Intelligence and Virtue by Proxy

I just heard David Brooks, at the Commonwealth Club of California, quote President Obama saying, in private, something like “I’m a better speechwriter than any of my speechwriters, a better political analyst than my political director, and a better strategist than any of my strategy guys.” Brooks seemed to think this betokened a breath-taking lack of humility. Which maybe it did, except for the part about speechwriting, which I have no trouble believing. But it can also mean that Obama is missing out on one of the most important tasks of leadership—choosing sidekicks better than oneself at various particular duties.

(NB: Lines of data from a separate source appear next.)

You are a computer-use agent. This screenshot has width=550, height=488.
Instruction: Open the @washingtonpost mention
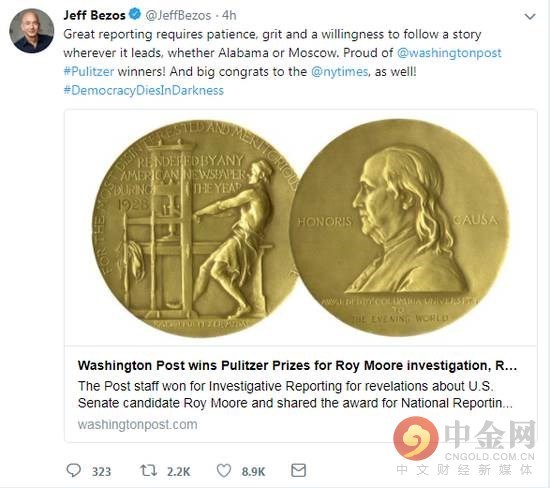[449, 53]
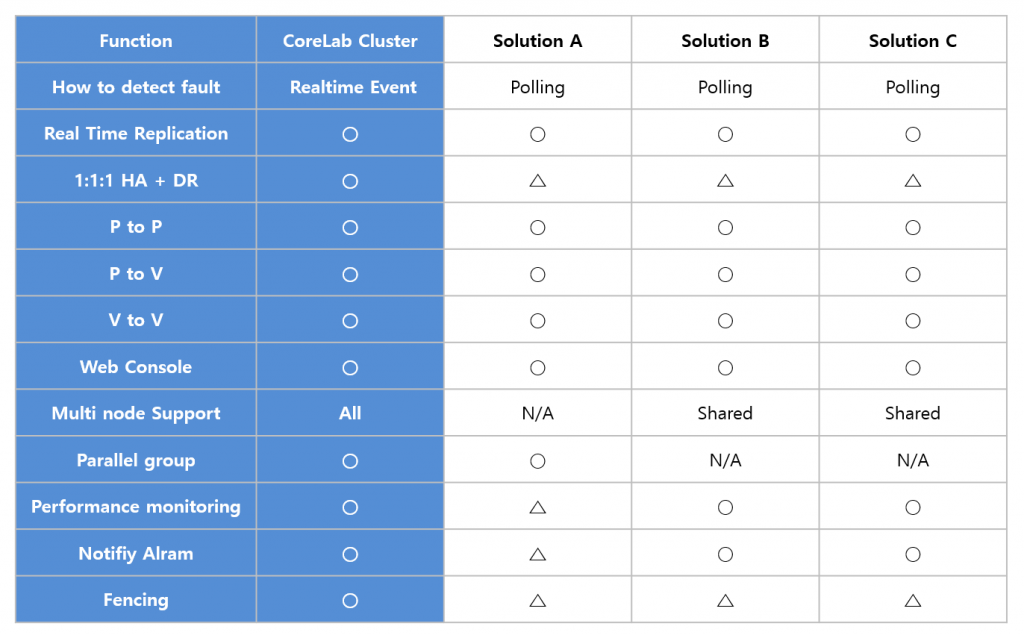Click the 'How to detect fault' row label
This screenshot has height=635, width=1024.
click(x=136, y=87)
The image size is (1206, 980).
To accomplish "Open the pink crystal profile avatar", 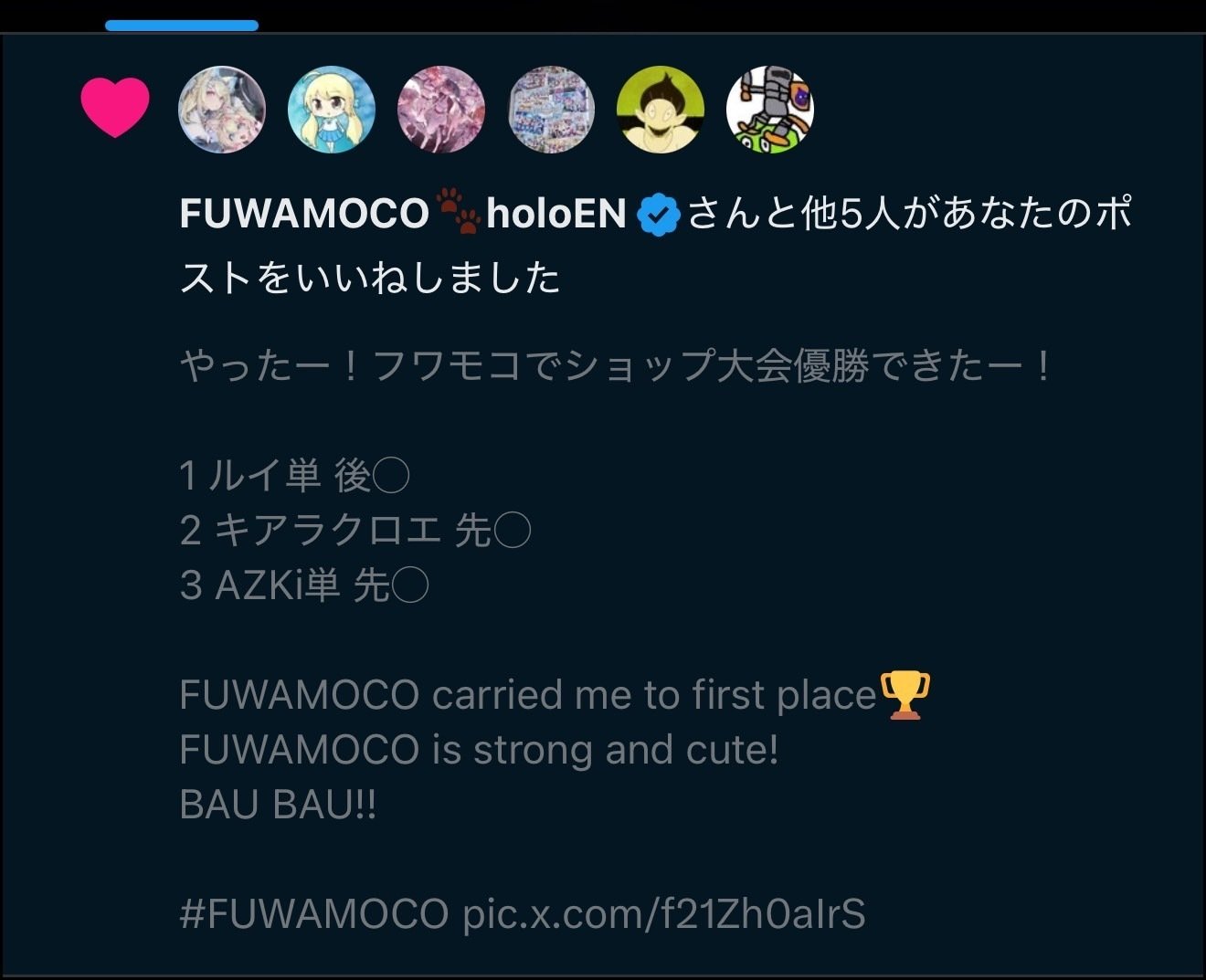I will point(441,110).
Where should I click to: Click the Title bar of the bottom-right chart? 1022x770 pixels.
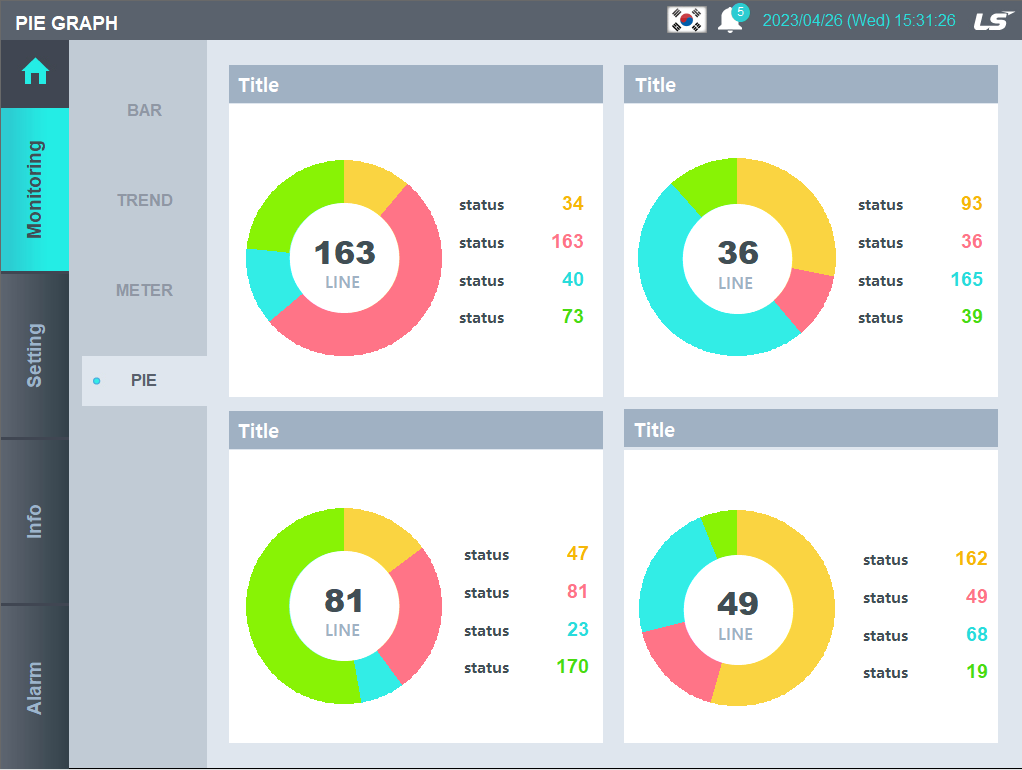click(x=810, y=429)
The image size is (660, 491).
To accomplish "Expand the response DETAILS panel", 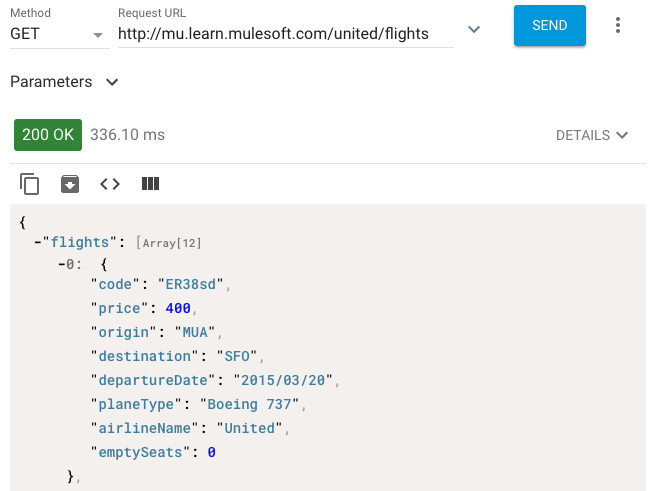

Chicago’s current mayor started his political career as lead prosecutor for Cook County, thirty-odd years ago. I got to see him up close, on one of his community task forces, and gained considerable respect for him, because his advisers and assistants were all really smart and really good at what they did. All of them, almost certainly, were smarter than he was. Some of them, at least, were more ethical than he was. As a result, he did a really good job as prosecutor. (Once he became mayor, he shifted entirely out of that mode, probably because, since his father had been mayor before him for twenty-odd years, he figured he knew enough to run his own show. It has become increasingly apparent that he didn’t.)

If by some freak of fate I were to fall into high public office (or, I guess, high office of any kind), I would spend the first six months finding the best available people to back me up. If possible, I would want all of them to be smarter than I, and better at their particular jobs than I could possibly be at any of them. That, essentially, was what Franklin D. Roosevelt did, starting with his choice of wife. To a considerable extent, John F. Kennedy did too. A leader is the sum of his staff.

The average citizen, even a politically active citizen, is unlikely to be closely acquainted with her elected representatives in Congress and the Senate. But it’s pretty easy to get to know their assistants in the normal course of activism or business, and it is legitimate to form an opinion of their boss from that knowledge. For most of us, it is the only sensible way to form such an opinion. Certainly there is no point trying to know a politician from the version of his personality presented to the public by his handlers. The majority of our fellow citizens believe in voting for “the man [sic], not the party.” Since both the man and the party are artificial constructs, this guarantees that we will be fooled again and again. Get to know the candidate’s staff, her “people”, and you have a good chance of making good choices in the voting booth.